В опубликованном списке пятнадцати реабилитированных врачей — наш приятель и, можно сказать, домашний врач Владимир Филиппович Зеленин. Мнение наше о нем всегда было скверное: пролаза, ж…лиз, интриган, чего изволите, всегда к услугам начальства. Если начальство не в милости, В. Ф. («котик», как мы его звали) повертывается спиной, а если начальство снова в милости, он тут как тут: «Я столько думал о вас…» Но в роли отравителя я себе его не представляю, разве по приказу[1670]
.Письмо от Нины Ивановны. Она — в Granges: заботится о помещении и животных в отсутствии Софьи Николаевны, которая с Gilbert укатила в Англию. Нина Ивановна испугана: Николай Лаврентьевич попросил ее прислать удостоверение о пребывании его в Frontstalag 122 в Compiègne. Где все эти бумаги, она не знает, потому что Софья Николаевна забрала все бумаги отца как его «наследница». Я ничего не понимаю: ведь Николай Лаврентьевич жив, и было бы естественнее, чтобы все это находилось у жены. Или, может быть, Нина Ивановна не является юридически женой Николая Лаврентьевича, и дочь, в согласии с британскими предрассудками, не признает за ней никаких прав[1671]

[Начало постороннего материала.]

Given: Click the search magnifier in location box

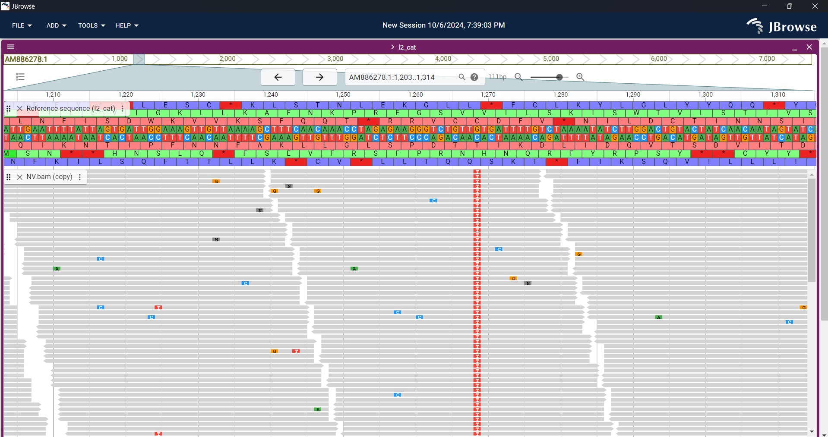Looking at the screenshot, I should click(x=461, y=78).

.После завтрака — визит Пренана. С тех пор, как мы виделись, произошло много событий: история с советскими кремлевскими врачами закончилась именно так, как должна была закончиться, и как мы с ним были правы несколько недель тому назад! Я принес ему показать стебли какого-то растения в вазе и спросил, какой процесс тут происходит. Он заподозрил что-то мудреное и начал глубокомысленно гадать. При каждой догадке я неизменно говорил: «Нет», и, наконец, Пренан с недоумением замолк. «Как же вам не стыдно: вы — председатель кружка юных мичуринцев, и не видите, что тут происходит auto-eclaircissement[1672]
».Мы долго хохотали, и Пренан рассказал о работе одного мичуринца, который пришел к нему в лабораторию и попросил в качестве темы для диплома повторение опытов над крольчихами. Пренану не хочется, страха ради иудейска, ставить у себя эти опыты, и он направил мичуринца к Teissier. Этот, по той же причине, направил его к L’Héritier, который совершенно не враждебен идеям Лысенко, и, так как он — не коммунист, для него нет причин избегать этой проверки. Молодой человек проделал опыты с совершенно отрицательным результатом, и менделизм оказался торжествующим. Это так поразило мичуринца, что он попросил дать ему другую, более безобидную, тему, благополучно ее закончил и получил свой диплом. Мы долго разговаривали с Пренаном о перспективах[1673]
.Визит Нины Ивановны. Она и больна, и нервна, и крайне раздражена против всех и всего. Рассказывала много и крайне сбивчиво. Падчерица — в Англии, скоро вернется, отбирает у Нины Ивановны ее последние деньги. Нина Ивановна продолжает делать книжные карточки для Тираспольского.